▶ _Directive_
Reproduce the lines of the listing from the line containing "The height and" through the end of the listing, swapping "trendline" for "trend line" and leaving everything else unchanged. Omit the pictures.

Dataset excerpt:
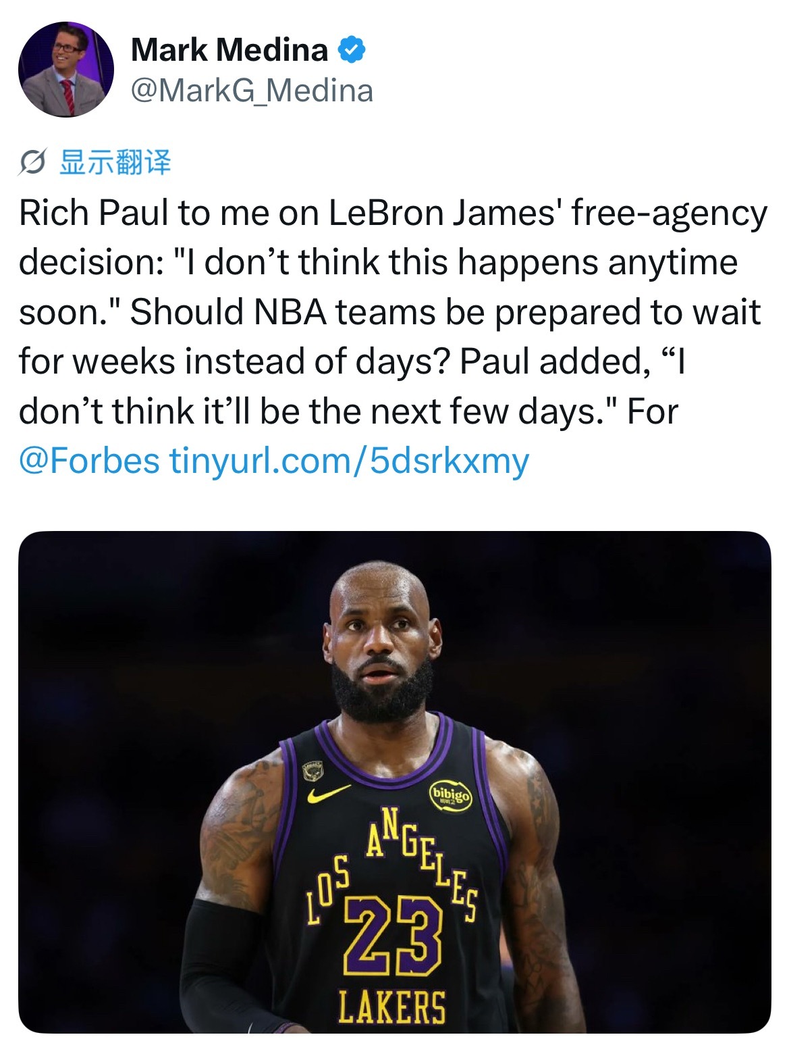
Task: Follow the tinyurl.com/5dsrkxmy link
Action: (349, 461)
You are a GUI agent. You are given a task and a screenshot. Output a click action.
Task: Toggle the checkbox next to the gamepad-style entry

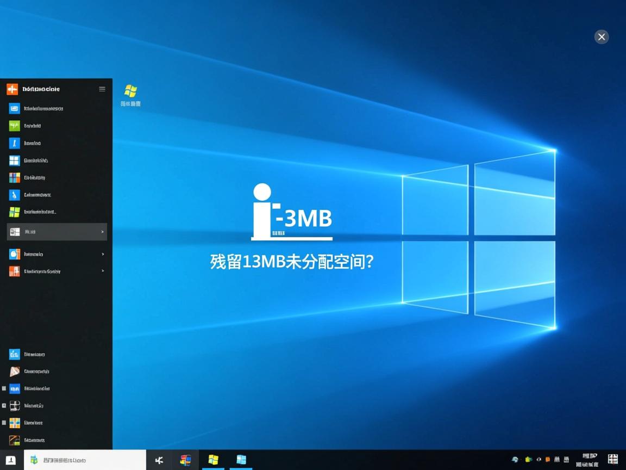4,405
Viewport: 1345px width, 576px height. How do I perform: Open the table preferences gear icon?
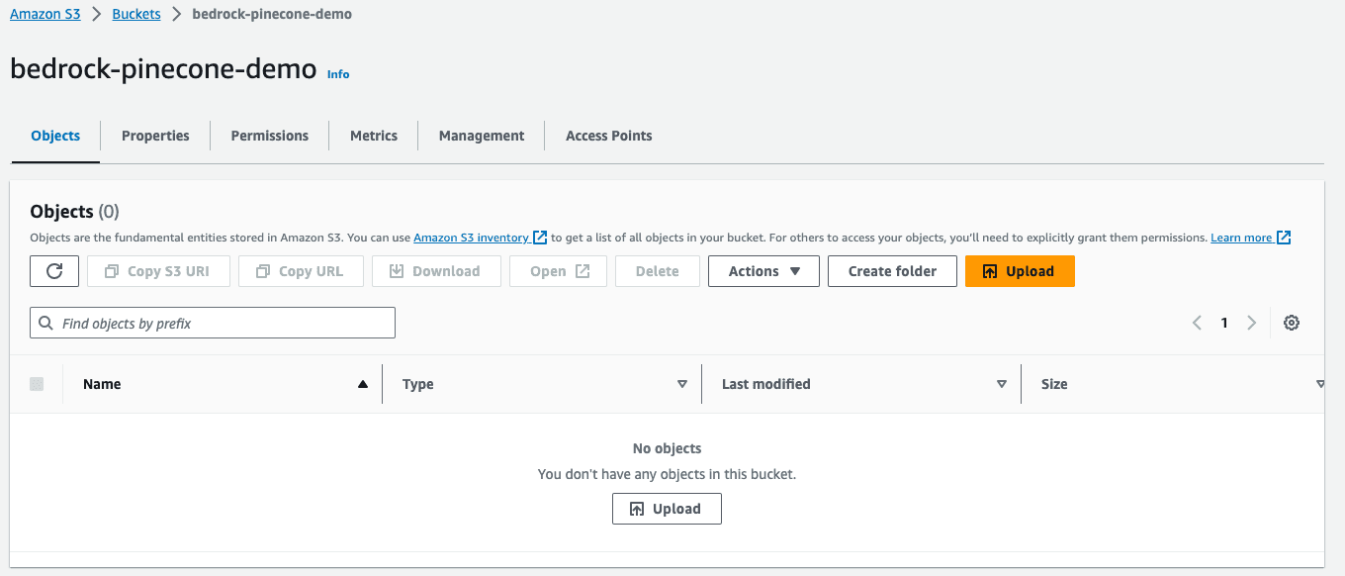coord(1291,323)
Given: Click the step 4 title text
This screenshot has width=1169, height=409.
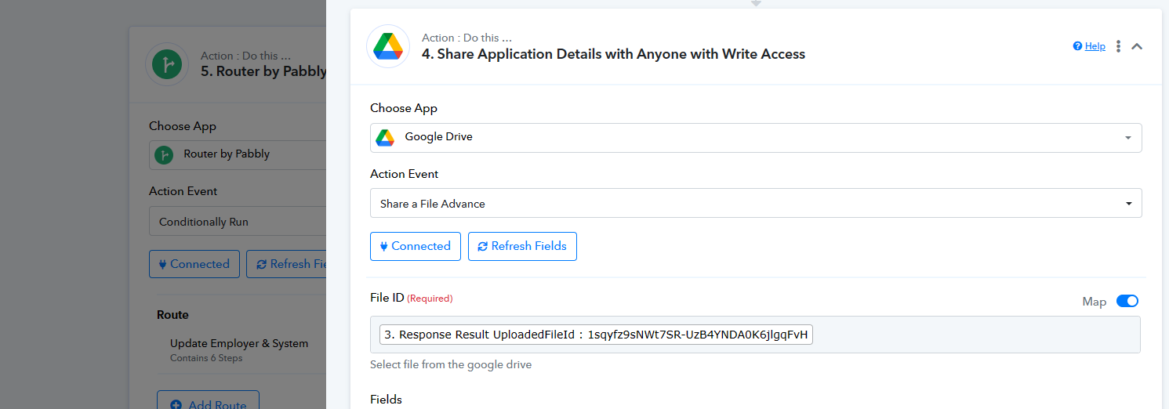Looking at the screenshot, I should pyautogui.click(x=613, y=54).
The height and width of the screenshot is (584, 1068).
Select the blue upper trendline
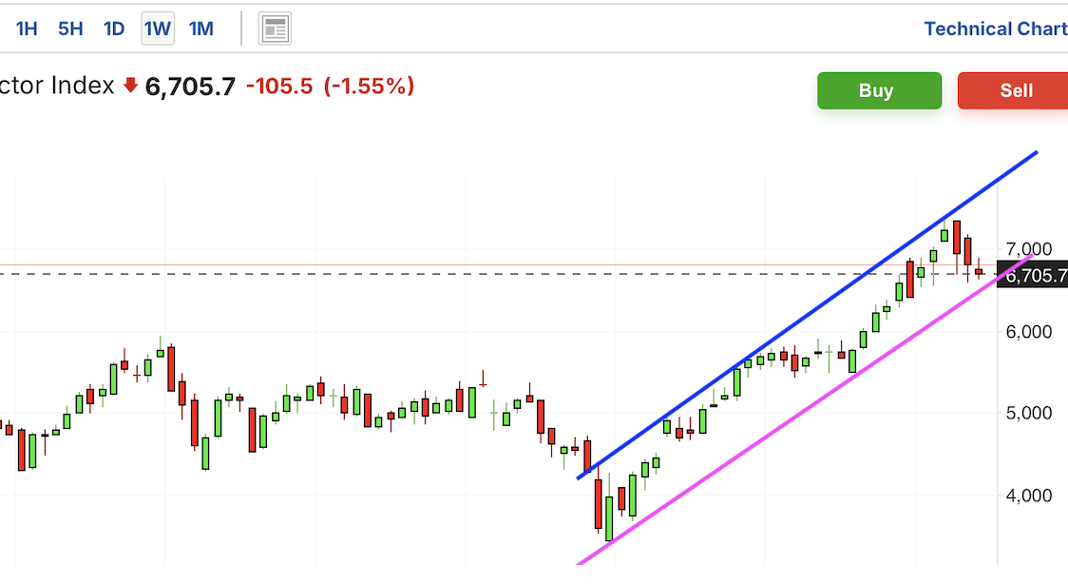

▶ _Written response_
The height and width of the screenshot is (584, 1068).
Select the blue upper trend line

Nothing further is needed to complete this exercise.